Alguns dias, durante um café e um cigarro, observo os olhos da minha mãe e fico matutando sobre seu passado, sobre as situações e intensidades que a levaram a se torna a mulher que acabou por ser, hoje. Minha Vó também, com um semblante que parece ter se perdido em um tempo, em um banco da escola, quando ela dividia o lanche com um garoto que ela gostava.

As pessoas e seus passados. Passados demarcando e atravessando toda uma vida. Meus amigos demasiadamente marcados por desvairos anteriores, tentando anular os espelhos e deixar suas casas no opaco, no que não transmite ou expressa algum tipo de projeção devassada sobre o que eles são.

Viver dentro de nostalgias soa como irrealidade, porém, existe uma impossibilidade de ir, através dos anos, lidando com o que vamos nos tornando. Você sente o silêncio, você sente um descontentamento, às vezes porque em dias de domingo, pela noite, tudo não signifique a promessa do renascimento para uma nova semana; ao contrário, domingos são dias de rememorar e se perder, espiando, amiúde, a impossibilidade de anular a ideia de uma segunda, terça, quarta, quinta, sexta, sábado e outro domingo resumido a pequenas memórias mortas.

Então, para não realizar algum ato drástico ou também para iniciar o ritual das pequenas mutilações do de dentro de si, você apenas acende seu cigarro, sente sua boca seca e procura voltar a um tempo em que existir tinha aquela intensidade de um soltar de pipas, jogo de peteca ou até mesmo o horrível e fatídico jogo de futebol, tão presente em um tempo no qual você não poderia pensar que sim, que sentiria saudade.

O passado, então, vem como um tipo de suporte, porque você já sentiu algo um tanto ameno dentro de si. O passado adentra seus poros, feito o torpor de drogas, ainda que você não as use mais.
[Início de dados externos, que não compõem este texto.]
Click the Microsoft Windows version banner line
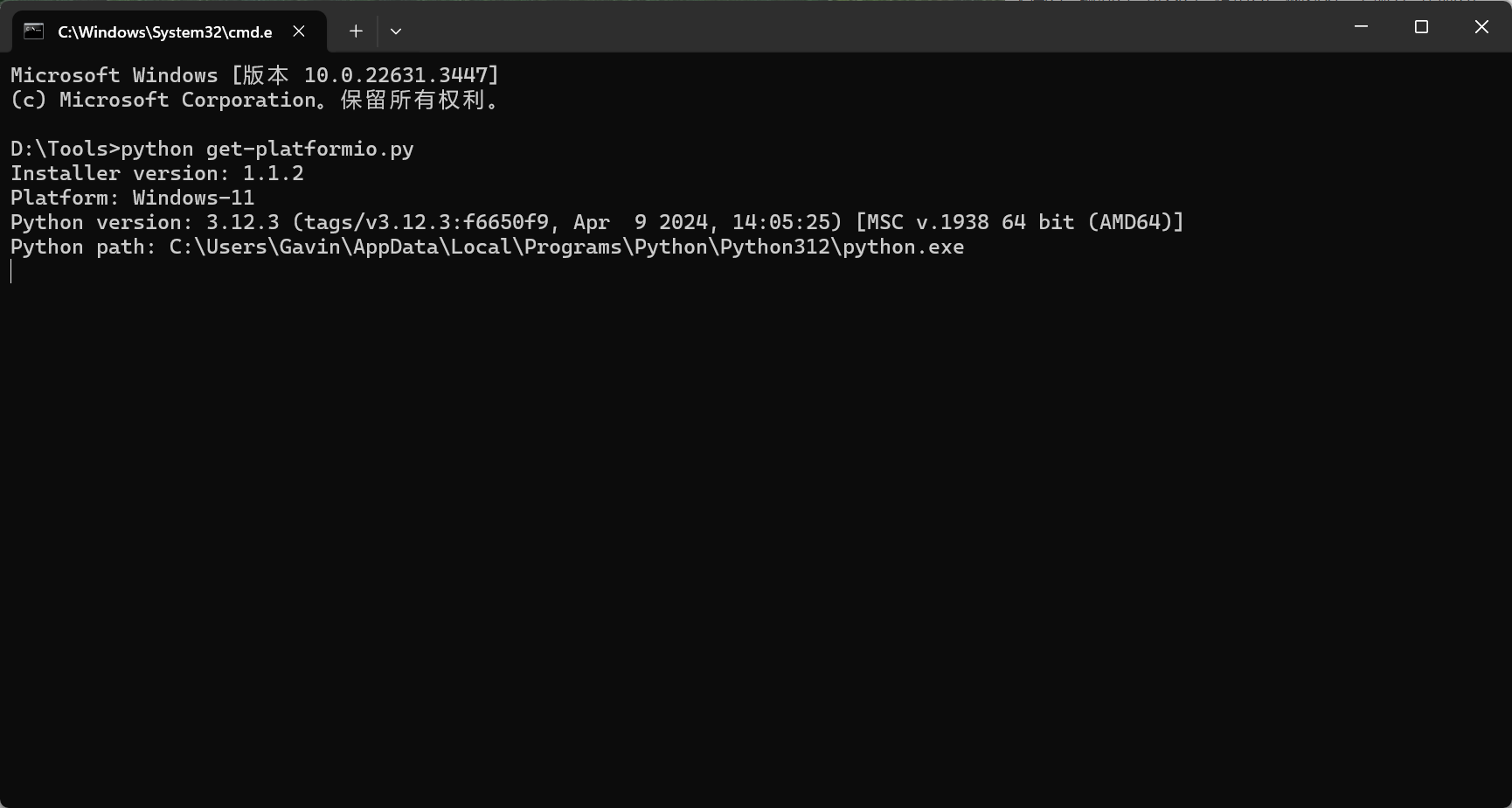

O passado cospe na tua cara amassada o que você poderia ter sido.

Só que os equívocos, trazidos pelas águas, essas que descem por a face de qualquer um, neste momento, levam a uma pequena compreensão sobre as distâncias e as ausências e as pessoas que não voltaram e os amigos que se perderam e a afinidade que se esvaiu tão docemente quanto veio, um dia, quando sentando em uma praça qualquer fumávamos mil cigarros e bebíamos Coca-Cola.
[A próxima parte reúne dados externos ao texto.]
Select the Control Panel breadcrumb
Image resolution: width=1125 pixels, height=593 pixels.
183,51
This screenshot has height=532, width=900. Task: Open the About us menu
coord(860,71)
Então, as pequenas mortes enraizadas em cada ausência tornam qualquer claridade meia luz nostálgica de boate, em fim de noite, aquele último copo, aquela última conversa, o cheiro e o som da embriaguez, até mesmo o ir embora das garotas performáticas.
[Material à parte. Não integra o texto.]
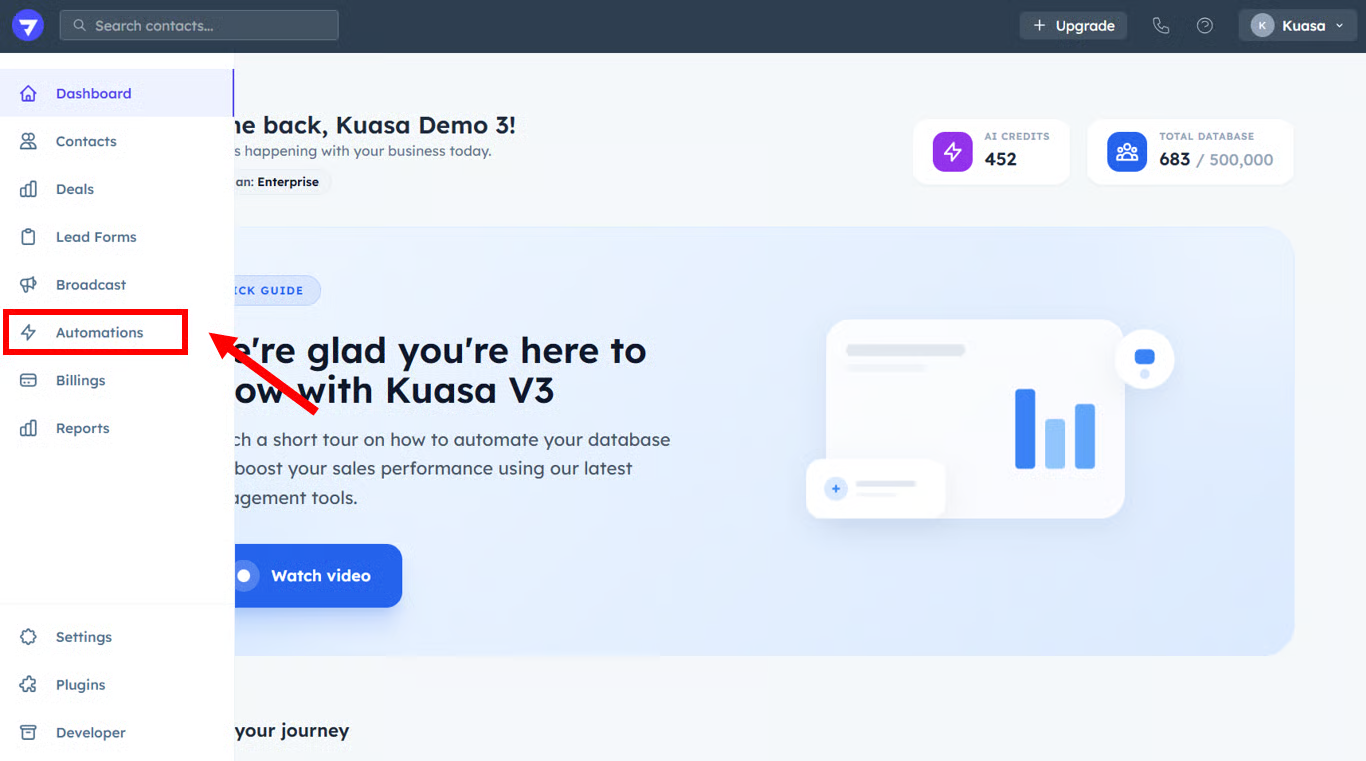The image size is (1366, 761).
Task: Navigate to Billings
Action: coord(80,381)

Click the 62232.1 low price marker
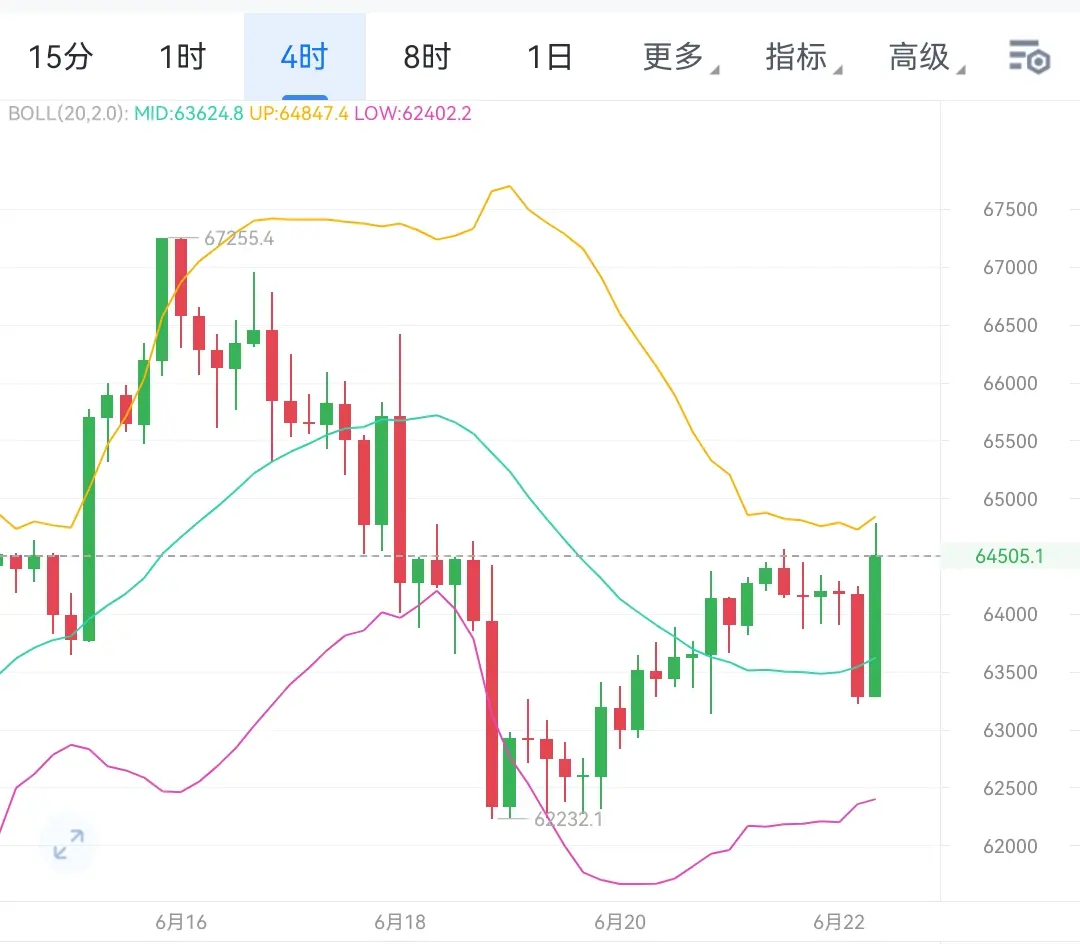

Meu passado é ambíguo, ou a forma pela qual adentro nas memórias, existe umas puídas, como velhos tecidos gastos, existe outras tão resistentes, e, em certos domingos, pela noite, perto do fim da noite, naquele instante exato em que a noite deixa de ser madrugada e a madrugada passa a ser outra, não sei a palavra. Relembro do poder das Rochas, que duram para sempre, quietas, mas cheia de forma em suas rotinas de pedras. Lembro de conversas sobre algo de simplório e bonito que diziam ver em mim, ou a primeira pessoa a falar sobre o negro dos meus olhos.

Enfim, lembranças presas e encasteladas, perdidas por uns dias, encontradas em outros. Quanto a mim, uma bolha opaca flutuando numa névoa de silêncio composta pela ausência de comunicação daqueles ao meu redor. E essa bolha também poderia ser espetada e nesse ato de furar a bolha, talvez uma liberdade, talvez uma queda de própria altura.

Procuro imaginar que de qualquer forma o “estourar a bolha” tenderia a impulsionar um tipo de engrenagem, por sua vez, decepando o tempo de dentro, de fora, de todos os ângulos, também os espaços para assim nascer uma flor, marcada pelo orvalho dos dias frios, desse lado de cá.

Essa flor cresceria, cresceria com uma impetuosidade e pela primeira vez não seria eu a abdicar dos muros e derrubar janelas para deixar a porta aberta a partidas de outrem...

A flor se tornaria esse algo, esse ser em que fui me transmutando, e como todas as flores que nascem em buracos de asfalto, essa também morreria, levaria embora esses dias decorrentes de ausência, levaria embora esse silêncio e a incomunicabilidade que se faz dentro desse espaço no qual me encontro.

Afinal, alguém não disse que o tempo destrói tudo? Por que não destruir o passado que já não nos serve ou as memórias, afetos, relações que deveriam ir junto com os esses pequenos cacos, que somos nós, as pessoas banais.